**Task instructions**
Please copy out the entries until you have copied the line that contains "Given: Favorite the single Rondo Мята 30 г", beginning with the first line.

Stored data

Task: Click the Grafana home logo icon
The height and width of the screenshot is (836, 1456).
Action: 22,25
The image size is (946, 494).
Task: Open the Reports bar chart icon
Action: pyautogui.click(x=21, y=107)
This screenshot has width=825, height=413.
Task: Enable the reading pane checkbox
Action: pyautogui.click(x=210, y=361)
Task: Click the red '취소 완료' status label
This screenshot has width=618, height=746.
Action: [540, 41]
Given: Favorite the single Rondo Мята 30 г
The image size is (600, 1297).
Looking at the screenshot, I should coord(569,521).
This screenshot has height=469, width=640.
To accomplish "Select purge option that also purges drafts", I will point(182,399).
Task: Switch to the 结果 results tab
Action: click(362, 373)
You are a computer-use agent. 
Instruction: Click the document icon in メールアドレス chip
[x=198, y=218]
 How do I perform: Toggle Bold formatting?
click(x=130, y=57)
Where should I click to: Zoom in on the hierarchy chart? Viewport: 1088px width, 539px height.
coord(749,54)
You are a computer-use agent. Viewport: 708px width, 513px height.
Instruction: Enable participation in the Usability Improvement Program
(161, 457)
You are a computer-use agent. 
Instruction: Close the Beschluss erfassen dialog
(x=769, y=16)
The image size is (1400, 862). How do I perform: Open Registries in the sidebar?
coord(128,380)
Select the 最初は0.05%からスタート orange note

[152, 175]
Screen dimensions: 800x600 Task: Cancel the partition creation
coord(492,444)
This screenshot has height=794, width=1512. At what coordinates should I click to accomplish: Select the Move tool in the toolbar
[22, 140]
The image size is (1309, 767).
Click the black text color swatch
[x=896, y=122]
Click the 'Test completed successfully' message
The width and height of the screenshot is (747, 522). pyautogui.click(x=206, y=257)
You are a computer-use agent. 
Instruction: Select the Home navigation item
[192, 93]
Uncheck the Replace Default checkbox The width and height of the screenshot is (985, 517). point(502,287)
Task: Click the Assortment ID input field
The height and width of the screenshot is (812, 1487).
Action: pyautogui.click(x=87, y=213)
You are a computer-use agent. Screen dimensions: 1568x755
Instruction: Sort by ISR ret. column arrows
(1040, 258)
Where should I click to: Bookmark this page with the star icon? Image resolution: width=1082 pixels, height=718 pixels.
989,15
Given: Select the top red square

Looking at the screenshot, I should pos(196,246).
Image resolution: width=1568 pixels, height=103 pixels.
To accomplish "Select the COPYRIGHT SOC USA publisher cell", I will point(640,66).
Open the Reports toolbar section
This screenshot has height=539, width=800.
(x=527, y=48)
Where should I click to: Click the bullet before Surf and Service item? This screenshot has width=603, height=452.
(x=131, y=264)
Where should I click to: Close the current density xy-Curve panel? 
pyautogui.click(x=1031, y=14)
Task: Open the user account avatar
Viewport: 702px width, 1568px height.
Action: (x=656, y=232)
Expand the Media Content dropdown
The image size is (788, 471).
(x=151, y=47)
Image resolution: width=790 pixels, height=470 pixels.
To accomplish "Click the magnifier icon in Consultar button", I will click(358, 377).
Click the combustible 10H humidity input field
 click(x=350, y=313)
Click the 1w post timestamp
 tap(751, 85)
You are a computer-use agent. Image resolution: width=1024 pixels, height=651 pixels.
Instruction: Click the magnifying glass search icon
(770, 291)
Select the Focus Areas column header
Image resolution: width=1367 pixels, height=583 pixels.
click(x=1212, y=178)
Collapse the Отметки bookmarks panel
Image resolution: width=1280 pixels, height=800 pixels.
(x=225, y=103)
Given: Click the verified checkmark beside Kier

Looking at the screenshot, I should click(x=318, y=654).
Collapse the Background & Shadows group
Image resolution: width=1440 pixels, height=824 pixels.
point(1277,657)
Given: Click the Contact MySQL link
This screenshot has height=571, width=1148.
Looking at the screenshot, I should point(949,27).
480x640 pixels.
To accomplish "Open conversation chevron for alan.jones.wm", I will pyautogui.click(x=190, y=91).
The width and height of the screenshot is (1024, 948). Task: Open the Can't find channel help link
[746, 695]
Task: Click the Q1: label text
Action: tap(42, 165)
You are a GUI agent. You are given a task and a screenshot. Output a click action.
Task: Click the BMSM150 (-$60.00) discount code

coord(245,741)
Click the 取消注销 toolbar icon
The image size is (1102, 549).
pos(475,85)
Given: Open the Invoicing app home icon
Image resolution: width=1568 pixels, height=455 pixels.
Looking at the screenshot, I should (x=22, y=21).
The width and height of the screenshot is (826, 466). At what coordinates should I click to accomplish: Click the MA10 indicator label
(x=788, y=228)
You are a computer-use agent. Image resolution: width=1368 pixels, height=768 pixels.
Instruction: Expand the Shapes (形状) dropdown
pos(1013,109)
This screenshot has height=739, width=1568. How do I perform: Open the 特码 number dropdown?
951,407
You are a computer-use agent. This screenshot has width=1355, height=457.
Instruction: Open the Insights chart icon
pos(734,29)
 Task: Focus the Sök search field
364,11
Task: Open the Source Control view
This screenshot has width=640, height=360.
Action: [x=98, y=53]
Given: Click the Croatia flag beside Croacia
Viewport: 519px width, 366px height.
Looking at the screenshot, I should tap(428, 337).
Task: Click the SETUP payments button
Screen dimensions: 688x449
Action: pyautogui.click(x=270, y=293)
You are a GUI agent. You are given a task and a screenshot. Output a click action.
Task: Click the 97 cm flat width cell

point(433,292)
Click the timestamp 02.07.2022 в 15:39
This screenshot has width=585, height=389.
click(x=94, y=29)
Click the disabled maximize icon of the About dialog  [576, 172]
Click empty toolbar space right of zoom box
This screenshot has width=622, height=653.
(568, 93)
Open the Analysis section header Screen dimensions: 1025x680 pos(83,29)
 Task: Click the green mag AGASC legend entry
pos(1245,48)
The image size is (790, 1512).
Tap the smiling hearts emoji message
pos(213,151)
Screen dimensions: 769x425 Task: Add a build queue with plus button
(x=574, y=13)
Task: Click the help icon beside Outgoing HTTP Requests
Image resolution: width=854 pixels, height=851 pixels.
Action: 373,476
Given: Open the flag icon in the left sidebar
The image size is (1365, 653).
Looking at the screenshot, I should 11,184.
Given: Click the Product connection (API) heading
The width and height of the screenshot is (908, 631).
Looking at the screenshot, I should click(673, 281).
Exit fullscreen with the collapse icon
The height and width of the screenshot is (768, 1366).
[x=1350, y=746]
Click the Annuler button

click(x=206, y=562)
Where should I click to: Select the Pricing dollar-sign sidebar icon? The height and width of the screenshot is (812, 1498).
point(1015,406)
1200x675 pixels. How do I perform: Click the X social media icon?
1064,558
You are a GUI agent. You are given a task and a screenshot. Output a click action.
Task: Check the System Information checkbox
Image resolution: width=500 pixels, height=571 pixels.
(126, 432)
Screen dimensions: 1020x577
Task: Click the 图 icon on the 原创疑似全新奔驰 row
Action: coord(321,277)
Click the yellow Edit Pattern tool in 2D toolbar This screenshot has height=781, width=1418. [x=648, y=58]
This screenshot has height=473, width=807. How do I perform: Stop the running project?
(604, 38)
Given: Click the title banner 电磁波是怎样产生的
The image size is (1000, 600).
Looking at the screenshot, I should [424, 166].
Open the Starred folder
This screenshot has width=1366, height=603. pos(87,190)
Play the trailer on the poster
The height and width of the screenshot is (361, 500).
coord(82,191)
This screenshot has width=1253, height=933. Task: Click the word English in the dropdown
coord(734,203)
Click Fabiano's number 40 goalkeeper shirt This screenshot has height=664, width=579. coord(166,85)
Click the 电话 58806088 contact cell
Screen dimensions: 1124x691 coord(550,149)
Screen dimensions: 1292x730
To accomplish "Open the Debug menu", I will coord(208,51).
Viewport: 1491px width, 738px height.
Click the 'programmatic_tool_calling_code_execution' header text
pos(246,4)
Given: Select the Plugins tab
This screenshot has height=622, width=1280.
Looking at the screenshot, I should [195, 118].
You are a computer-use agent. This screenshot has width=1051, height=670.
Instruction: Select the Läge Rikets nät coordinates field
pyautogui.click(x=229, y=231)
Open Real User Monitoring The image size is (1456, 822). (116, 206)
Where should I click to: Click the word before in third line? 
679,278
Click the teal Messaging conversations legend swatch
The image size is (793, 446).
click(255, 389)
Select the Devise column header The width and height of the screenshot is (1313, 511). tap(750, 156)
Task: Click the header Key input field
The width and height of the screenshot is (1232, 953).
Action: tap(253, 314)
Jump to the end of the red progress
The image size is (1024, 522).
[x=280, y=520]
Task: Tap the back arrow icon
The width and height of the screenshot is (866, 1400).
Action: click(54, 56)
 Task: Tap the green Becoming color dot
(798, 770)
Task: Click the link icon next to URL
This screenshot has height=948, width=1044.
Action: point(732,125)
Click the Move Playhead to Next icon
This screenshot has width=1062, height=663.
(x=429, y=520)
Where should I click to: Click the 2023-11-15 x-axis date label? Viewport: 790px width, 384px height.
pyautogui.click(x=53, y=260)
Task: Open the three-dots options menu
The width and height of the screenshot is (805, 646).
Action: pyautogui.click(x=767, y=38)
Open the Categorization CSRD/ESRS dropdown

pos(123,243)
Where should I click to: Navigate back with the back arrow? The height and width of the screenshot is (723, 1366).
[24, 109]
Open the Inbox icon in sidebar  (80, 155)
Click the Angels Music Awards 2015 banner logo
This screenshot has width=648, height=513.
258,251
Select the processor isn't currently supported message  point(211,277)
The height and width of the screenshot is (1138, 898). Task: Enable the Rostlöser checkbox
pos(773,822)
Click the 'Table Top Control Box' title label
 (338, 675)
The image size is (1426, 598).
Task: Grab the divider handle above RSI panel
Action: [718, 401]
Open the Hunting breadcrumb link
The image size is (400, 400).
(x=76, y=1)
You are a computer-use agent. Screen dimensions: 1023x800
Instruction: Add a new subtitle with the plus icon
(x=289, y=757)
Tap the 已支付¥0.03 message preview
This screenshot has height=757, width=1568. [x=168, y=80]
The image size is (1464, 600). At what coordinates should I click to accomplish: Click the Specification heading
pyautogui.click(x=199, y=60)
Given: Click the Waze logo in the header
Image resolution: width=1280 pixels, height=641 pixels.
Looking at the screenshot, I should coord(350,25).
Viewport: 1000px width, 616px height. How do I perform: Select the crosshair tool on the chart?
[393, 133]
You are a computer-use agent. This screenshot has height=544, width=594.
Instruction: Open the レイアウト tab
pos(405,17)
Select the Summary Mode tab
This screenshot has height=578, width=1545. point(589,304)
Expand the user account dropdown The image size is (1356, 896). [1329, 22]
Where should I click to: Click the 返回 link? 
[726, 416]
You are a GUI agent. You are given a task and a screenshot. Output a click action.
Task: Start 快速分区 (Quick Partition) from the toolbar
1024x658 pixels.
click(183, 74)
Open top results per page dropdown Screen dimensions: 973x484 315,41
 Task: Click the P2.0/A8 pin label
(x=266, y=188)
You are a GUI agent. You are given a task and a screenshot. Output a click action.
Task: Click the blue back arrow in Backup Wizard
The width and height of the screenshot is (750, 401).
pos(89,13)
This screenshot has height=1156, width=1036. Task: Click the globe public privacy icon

**Result**
Task: Click the Grafana home logo icon
The height and width of the screenshot is (836, 1456).
Action: 22,25
The image size is (946, 494).
Task: Open the Reports bar chart icon
Action: pyautogui.click(x=21, y=107)
This screenshot has width=825, height=413.
Task: Enable the reading pane checkbox
Action: pyautogui.click(x=210, y=361)
Task: Click the red '취소 완료' status label
This screenshot has width=618, height=746.
Action: [540, 41]
Given: Favorite the single Rondo Мята 30 г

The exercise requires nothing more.